Health authorities in the United Kingdom have issued an urgent recall for specific batches of paracetamol after reports of possible contamination. The Medicines and Healthcare products Regulatory Agency (MHRA) is acting swiftly to ensure public safety while investigations continue.
Recalled Batch Numbers
The recall affects two prescription-only batches of Paracetamol 500mg Tablets produced by Chelonia Healthcare Limited. The specific batch numbers are:
- 2312010 (expiry date: 30 November 2027, first distributed 14 April 2025)
- 2312011 (expiry date: 31 November 2027, first distributed 15 May 2025)

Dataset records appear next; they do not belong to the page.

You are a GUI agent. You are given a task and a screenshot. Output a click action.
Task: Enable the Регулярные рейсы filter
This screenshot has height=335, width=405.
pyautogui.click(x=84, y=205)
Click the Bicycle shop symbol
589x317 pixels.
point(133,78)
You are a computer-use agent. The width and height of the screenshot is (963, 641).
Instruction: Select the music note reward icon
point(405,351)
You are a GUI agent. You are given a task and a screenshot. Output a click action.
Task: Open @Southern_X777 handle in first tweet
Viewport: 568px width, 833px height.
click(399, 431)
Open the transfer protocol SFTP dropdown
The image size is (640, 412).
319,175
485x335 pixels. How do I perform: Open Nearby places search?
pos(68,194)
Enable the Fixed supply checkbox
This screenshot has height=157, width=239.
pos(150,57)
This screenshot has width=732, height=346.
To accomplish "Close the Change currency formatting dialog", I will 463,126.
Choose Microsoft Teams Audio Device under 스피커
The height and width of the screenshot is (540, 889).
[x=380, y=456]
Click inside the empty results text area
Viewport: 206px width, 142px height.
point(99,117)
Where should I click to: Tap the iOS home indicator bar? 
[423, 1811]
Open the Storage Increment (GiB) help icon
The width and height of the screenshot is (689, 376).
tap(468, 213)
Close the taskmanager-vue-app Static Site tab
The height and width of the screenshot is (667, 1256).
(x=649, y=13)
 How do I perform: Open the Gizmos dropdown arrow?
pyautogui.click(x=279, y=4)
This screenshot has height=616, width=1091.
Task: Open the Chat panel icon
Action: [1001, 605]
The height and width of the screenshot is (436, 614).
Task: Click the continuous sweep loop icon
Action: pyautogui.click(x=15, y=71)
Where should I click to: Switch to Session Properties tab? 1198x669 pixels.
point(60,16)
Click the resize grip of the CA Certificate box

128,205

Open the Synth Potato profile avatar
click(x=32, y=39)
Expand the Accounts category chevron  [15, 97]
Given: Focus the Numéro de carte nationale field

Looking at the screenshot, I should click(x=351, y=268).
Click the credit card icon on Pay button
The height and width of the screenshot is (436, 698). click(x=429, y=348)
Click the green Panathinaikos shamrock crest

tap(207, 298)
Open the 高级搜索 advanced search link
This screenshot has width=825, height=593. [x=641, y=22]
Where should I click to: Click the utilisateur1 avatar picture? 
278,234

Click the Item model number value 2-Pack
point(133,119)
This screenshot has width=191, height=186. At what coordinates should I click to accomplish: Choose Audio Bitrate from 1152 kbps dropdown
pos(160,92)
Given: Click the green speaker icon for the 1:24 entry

These batches are supplied in pots of 100 tablets and are only available via prescription through pharmacies.
Reason for Recall
The recall was prompted after healthcare professionals reported finding discoloured tablets in some containers. While the issue was initially identified in batch 2312010, batch 2312011 is being recalled as a precaution while further analysis is conducted. The discolouration has raised concerns about potential contamination, although there have been no confirmed reports of harm to patients so far. Contaminated paracetamol tablets can pose health risks, particularly if taken in large doses or over an extended period. Research has shown that prolonged use of paracetamol can increase the risk of gastrointestinal, cardiovascular, and renal complications, especially in older adults.
Guidance for Patients and Healthcare Professionals
Patients are being urged to:
- Check the label on their paracetamol bottles for the affected batch numbers.
- Return any medication from these batches to their pharmacy.
- Contact their pharmacist or healthcare provider if they notice any discoloured tablets or experience adverse reactions.
Healthcare professionals have been instructed to immediately stop supplying these batches, quarantine any remaining stock, and return it to their supplier.
Ongoing Investigation
The MHRA and Chelonia Healthcare Limited are continuing their investigation into the cause and extent of the contamination. Patients who experience any adverse reactions or have concerns about their medication are advised to seek medical attention and report any suspected reactions via the MHRA Yellow Card scheme.It’s important to pay attention to any medication you may have under the Chelonia Healthcare Ltd name.
This recall underscores the importance of robust pharmaceutical quality controls and the rapid response of regulatory agencies to potential health risks. Further updates will be provided as the investigation progresses.